Articulada com a intervenção em torno dos sectores produtivos, propomos igualmente medidas urgentes de preservação dos valores ambientais, com destaque para a água enquanto recurso vital para o País. Propomos neste Orçamento do Estado assegurar o controlo público dos sistemas de gestão de resíduos urbanos, invertendo o processo de privatização negativo para os interesses do país, a par do lançamento de vários programas, designadamente de identificação e combate a espécies invasoras, um sistema de monotorização de recursos hídricos, o reforço do orçamento da Agência Portuguesa do Ambiente, um estudo do impacto das culturas intensivas e superintensivas, bem como a Avaliação Ambiental e Grandes Condicionantes para a Prospecção e Exploração de depósitos minerais.

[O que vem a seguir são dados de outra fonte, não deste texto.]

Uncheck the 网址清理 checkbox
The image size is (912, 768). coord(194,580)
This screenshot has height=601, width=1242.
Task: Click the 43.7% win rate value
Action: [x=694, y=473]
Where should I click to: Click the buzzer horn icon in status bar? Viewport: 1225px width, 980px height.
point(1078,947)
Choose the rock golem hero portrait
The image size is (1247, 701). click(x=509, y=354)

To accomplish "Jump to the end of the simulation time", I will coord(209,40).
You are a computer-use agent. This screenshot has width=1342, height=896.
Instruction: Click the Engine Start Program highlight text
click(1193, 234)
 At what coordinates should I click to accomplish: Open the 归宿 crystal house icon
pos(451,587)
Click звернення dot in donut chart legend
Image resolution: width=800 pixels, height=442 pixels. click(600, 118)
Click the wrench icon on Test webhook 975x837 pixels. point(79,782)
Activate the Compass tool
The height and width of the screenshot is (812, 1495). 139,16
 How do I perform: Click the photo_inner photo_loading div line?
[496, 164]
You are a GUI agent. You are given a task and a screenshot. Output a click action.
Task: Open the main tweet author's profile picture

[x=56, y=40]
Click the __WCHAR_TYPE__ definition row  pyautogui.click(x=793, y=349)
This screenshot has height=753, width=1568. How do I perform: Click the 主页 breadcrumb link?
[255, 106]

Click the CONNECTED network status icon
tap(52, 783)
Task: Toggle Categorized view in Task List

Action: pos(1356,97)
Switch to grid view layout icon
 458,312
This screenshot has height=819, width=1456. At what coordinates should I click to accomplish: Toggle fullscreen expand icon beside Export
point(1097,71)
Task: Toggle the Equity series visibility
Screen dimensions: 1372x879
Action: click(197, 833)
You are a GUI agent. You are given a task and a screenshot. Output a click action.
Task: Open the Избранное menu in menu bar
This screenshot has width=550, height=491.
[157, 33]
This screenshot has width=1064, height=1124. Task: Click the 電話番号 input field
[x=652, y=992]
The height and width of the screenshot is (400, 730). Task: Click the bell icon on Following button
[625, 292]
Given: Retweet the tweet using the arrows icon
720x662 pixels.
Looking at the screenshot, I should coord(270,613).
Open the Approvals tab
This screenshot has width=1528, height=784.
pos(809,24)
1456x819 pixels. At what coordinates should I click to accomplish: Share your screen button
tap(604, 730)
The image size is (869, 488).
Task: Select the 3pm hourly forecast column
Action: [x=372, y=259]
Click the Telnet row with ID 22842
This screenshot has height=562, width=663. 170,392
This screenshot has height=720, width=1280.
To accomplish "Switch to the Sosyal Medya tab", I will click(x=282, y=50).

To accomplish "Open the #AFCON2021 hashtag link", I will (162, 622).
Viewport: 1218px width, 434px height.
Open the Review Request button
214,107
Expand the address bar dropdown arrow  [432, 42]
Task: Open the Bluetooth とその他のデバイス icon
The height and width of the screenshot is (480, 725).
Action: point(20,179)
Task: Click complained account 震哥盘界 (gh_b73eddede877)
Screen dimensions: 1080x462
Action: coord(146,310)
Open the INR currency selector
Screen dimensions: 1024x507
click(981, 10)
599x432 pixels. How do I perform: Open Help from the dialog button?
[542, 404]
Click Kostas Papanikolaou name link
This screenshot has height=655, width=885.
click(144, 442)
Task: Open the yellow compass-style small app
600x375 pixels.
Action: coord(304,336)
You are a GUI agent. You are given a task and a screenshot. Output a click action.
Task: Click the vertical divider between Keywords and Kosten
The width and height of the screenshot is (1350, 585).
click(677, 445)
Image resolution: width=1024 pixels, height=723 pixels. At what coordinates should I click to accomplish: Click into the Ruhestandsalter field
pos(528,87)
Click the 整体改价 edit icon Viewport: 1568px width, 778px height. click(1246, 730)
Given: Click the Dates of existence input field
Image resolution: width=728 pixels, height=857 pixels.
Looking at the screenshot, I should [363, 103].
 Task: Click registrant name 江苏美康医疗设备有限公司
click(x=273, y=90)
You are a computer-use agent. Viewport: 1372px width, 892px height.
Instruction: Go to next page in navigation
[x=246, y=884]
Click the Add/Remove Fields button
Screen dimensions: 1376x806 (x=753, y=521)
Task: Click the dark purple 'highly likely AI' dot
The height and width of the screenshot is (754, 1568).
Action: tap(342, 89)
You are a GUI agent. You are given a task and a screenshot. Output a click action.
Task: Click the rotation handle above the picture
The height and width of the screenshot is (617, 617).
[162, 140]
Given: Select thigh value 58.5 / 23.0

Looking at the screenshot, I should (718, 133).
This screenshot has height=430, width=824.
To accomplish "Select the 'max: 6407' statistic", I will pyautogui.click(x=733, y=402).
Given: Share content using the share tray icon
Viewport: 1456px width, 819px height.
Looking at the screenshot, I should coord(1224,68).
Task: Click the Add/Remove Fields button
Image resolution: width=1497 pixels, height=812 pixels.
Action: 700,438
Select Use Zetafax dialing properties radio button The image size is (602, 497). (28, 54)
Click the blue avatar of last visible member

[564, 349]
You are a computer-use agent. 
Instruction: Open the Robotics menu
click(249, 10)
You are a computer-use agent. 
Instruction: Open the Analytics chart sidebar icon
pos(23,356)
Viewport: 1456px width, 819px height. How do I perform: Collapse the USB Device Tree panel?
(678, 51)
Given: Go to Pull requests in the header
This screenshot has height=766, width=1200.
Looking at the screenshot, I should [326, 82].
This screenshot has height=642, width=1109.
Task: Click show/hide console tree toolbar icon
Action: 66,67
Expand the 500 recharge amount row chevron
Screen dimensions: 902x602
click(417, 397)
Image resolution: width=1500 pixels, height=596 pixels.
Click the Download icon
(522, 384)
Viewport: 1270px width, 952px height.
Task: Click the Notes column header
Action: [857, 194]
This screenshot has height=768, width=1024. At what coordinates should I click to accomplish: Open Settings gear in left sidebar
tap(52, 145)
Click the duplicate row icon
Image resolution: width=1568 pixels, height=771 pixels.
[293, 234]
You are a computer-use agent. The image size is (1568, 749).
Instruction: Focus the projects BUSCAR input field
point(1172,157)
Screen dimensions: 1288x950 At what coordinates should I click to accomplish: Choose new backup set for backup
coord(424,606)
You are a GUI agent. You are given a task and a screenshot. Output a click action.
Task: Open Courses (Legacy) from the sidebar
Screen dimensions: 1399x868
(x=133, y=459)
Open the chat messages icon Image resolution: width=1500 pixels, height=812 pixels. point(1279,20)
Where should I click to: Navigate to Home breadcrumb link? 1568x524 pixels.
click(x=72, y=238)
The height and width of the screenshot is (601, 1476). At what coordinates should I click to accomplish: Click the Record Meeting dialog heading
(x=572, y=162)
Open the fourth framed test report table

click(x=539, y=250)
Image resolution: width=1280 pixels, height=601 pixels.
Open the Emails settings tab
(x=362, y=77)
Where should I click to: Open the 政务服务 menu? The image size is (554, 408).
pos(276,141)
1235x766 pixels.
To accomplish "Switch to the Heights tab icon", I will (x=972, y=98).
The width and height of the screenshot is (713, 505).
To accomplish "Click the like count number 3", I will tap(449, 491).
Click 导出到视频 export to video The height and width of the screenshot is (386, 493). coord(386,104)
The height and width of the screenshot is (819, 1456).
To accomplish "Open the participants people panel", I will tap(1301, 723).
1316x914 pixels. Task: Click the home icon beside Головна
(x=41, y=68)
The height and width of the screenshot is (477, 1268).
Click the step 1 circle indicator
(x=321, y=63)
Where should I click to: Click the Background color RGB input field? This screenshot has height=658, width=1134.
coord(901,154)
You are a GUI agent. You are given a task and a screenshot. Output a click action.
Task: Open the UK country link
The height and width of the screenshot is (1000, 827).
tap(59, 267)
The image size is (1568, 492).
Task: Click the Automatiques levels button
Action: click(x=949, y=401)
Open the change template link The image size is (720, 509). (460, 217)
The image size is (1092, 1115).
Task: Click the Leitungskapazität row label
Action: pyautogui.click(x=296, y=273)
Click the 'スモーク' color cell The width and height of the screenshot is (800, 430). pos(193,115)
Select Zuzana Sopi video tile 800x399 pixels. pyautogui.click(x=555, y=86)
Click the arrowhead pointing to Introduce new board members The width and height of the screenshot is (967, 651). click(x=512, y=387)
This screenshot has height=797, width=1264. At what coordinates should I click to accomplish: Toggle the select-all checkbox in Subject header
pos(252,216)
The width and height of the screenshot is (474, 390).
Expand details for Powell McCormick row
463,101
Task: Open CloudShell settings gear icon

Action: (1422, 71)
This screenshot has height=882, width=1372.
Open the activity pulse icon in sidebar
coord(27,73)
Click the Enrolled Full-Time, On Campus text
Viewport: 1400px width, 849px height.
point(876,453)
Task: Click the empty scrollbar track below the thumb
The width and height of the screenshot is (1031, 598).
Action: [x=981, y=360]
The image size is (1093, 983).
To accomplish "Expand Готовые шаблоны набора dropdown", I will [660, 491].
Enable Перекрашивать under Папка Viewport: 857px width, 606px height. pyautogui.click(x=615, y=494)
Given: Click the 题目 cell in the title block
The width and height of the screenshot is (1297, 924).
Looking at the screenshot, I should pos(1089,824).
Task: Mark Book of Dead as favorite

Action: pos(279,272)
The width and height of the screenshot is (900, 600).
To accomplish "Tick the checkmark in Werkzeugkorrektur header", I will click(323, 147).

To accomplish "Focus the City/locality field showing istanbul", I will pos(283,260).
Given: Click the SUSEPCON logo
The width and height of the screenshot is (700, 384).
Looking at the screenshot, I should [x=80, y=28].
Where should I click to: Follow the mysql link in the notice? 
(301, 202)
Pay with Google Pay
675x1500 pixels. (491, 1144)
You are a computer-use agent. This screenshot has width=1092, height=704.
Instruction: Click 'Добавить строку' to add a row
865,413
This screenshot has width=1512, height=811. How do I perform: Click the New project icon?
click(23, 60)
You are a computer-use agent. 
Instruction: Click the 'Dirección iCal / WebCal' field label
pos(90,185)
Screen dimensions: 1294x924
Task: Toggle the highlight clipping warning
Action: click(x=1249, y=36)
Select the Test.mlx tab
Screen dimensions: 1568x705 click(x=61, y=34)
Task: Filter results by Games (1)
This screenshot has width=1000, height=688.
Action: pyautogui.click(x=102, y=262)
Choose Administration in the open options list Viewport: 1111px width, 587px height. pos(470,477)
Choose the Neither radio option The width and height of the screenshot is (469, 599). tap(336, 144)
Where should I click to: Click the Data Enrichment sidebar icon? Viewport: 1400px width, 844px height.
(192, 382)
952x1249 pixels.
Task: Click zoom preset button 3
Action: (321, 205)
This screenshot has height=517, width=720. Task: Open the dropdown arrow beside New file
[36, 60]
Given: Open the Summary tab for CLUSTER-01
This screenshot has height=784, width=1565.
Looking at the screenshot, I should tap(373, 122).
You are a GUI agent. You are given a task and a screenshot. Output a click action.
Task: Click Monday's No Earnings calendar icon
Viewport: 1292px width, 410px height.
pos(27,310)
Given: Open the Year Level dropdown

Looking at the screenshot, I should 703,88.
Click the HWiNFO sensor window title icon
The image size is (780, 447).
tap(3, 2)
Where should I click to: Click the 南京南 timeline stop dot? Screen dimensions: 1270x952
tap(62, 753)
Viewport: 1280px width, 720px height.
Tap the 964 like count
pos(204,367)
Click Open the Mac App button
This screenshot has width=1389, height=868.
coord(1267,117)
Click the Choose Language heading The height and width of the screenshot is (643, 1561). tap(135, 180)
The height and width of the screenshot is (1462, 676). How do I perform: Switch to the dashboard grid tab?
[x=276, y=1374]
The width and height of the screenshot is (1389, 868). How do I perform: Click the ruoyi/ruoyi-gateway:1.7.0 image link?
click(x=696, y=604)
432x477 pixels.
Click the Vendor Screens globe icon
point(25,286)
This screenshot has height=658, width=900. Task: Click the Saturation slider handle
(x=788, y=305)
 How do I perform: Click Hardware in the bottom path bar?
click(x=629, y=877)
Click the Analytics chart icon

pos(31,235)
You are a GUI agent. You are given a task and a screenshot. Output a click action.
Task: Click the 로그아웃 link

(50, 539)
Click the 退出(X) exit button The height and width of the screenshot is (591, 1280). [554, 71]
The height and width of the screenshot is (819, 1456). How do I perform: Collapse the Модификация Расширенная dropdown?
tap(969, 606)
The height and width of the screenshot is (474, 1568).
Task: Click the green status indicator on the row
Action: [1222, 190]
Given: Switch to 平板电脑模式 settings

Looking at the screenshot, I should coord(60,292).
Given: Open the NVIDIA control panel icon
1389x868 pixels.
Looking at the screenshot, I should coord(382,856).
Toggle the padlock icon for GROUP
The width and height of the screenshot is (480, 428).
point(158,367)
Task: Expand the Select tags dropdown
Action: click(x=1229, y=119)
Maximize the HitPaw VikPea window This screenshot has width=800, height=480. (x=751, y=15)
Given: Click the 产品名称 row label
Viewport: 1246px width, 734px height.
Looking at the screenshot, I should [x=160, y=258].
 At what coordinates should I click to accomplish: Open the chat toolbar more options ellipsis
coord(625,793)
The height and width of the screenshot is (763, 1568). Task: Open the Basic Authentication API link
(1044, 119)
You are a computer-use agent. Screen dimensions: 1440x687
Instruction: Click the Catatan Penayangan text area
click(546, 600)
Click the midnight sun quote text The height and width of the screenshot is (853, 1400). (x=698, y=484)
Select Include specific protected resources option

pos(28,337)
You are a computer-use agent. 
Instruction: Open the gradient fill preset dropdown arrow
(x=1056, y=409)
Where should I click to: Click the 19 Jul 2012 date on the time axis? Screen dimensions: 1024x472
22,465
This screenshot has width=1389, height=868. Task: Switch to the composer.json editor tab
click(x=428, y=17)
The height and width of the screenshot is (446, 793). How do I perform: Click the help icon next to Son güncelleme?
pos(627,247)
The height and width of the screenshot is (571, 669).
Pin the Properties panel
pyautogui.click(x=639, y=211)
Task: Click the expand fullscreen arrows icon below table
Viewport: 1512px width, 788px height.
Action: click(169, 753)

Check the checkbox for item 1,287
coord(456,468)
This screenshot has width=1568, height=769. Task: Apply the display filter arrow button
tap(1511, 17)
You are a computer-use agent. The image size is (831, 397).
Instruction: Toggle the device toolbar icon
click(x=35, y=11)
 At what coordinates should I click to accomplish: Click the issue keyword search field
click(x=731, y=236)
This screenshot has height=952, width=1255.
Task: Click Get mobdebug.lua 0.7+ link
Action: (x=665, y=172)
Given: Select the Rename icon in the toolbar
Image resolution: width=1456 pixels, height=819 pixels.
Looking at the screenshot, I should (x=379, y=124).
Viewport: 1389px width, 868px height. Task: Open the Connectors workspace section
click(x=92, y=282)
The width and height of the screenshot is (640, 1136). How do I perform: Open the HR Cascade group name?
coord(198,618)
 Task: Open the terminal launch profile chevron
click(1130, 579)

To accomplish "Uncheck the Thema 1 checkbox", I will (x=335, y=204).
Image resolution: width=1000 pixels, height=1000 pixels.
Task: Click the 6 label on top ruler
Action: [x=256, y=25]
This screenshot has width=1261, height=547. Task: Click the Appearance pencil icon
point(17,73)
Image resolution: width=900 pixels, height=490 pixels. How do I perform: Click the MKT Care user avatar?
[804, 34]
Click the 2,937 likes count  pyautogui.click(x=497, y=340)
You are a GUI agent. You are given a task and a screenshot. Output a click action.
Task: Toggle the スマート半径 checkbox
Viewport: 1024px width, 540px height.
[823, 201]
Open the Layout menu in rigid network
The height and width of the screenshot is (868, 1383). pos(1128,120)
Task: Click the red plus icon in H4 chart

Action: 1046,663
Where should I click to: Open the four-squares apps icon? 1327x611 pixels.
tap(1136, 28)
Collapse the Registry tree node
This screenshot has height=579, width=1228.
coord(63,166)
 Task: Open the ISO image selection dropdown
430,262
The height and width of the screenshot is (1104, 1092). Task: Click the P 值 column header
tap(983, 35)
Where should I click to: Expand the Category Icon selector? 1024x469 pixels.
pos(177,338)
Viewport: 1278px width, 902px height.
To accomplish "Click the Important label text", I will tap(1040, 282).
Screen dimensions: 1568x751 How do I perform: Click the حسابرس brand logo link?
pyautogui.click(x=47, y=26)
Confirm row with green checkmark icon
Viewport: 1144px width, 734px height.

Ainda na área dos transportes e da energia, que estão inegavelmente ligadas à dimensão ambiental, não podemos deixar de destacar a proposta de dotação de 40 milhões de euros para reforço da oferta pública de transportes que apresentamos no âmbito do ProTransp, bem como a regulação do preço do gás de botija, acabando com as inaceitáveis margens de lucro das empresas que controlam o sector e permitindo que, a par da proposta da redução do IVA, centenas de milhar de famílias tenham energia/gás mais baratos.